想到這裡,她不再猶豫,轉身走到書桌前,提筆開始書寫。
……
半個時辰後,趙奕走入書房,便看到林晚遞過來的幾張寫滿字跡的紙。
他接過,低頭看去。
“天工島?”
“格物科考?”
趙奕的眼中,閃過一絲訝異,但隨即,便化為了然與欣賞。
“你的意思是,將核心的研究,全部轉移到那座海外孤島上?”
“沒錯。”林晚點頭,語氣果決,“京城是漩渦中心,格物院的一舉一動都在無數雙眼睛的監視之下。很多真正核心的東西,在這裡無法施展。天工島,將是我們真正的根基。”
趙奕的目光,又落在了“格物科考”的計劃上。
不考四書五經,不論詩詞歌賦。
只考算術、邏輯,甚至是一些動手製作模型的能力。
這簡直是在挑戰整個大梁王朝千百年來的取士標準,是足以讓天下所有讀書人都為之譁然的驚世駭俗之舉!
但他只思索了片刻,便沉聲開口。
“好。”
一個字,帶著不容置喙的決斷。
“本王明日便上奏父皇,以‘為格物院選拔奇才,專攻興修水利、打造軍械之術’為名,設立‘格物科’,由工部與格物院聯合主理。”

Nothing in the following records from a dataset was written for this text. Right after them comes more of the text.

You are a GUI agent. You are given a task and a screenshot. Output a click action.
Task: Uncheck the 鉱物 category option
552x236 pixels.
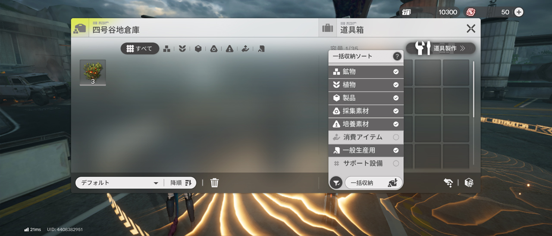pos(396,72)
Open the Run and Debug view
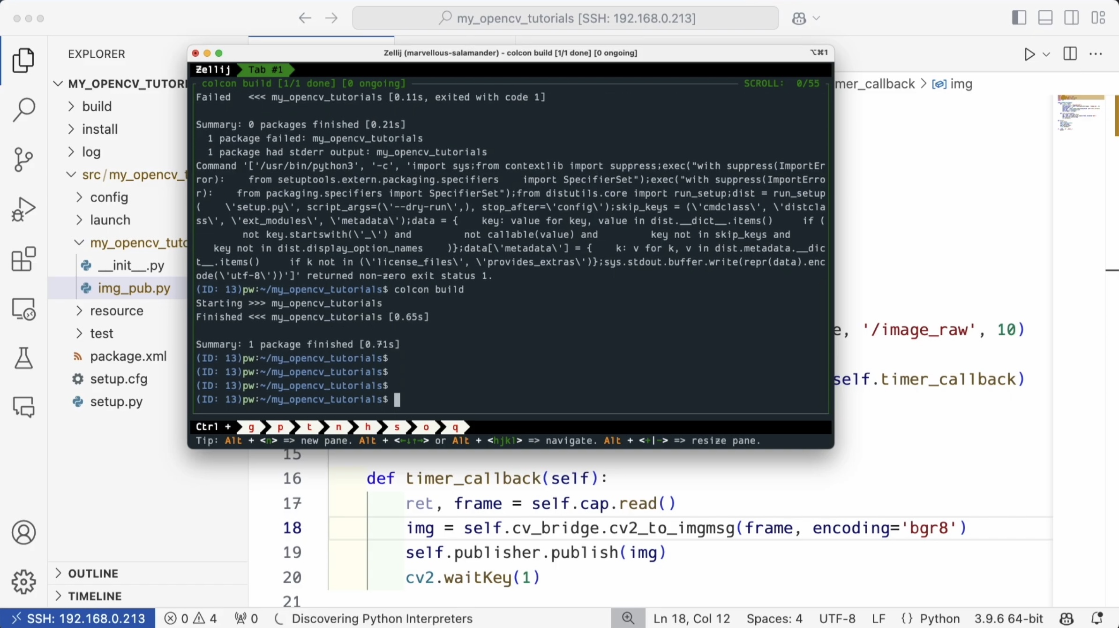Viewport: 1119px width, 628px height. (x=23, y=209)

他看著林晚,聲音低沉而有力,“你負責出題,本王負責掃平一切障礙。”
林晚的心中,流過一陣暖意。
這就是趙奕。
他從不問為甚麼,只會問怎麼做。他永遠是她最堅實的後盾,願意陪她一起,將這個世界攪得天翻地覆。
“另外,”林晚補充道,“我需要一些特殊的人才,我已經寫信給張清遠和張道成兩位老先生,請他們幫忙,在全天下的醫者、工匠、甚至是算術先生中,秘密尋訪那些思想開明、不拘一格的人。”
“天機閣會全力配合。”趙奕毫不猶豫地答應。
一個龐大而周密的計劃,就在這深夜的書房中,悄然成型。
它將如同一顆投入湖中的石子,在不久的將來,掀起足以顛覆整個時代的滔天巨浪。
就在這時,青鋒的身影,如鬼魅般出現在門口,神色帶著一絲古怪。
“王爺,王妃。”
“府外來了兩個道人,指名道姓,一定要見王妃。”
“道人?”趙奕眉頭微皺。
青鋒的表情更加奇怪了:“其中一個,是個瘸腿的老道。另一個……是個看起來痴痴傻傻的少年。”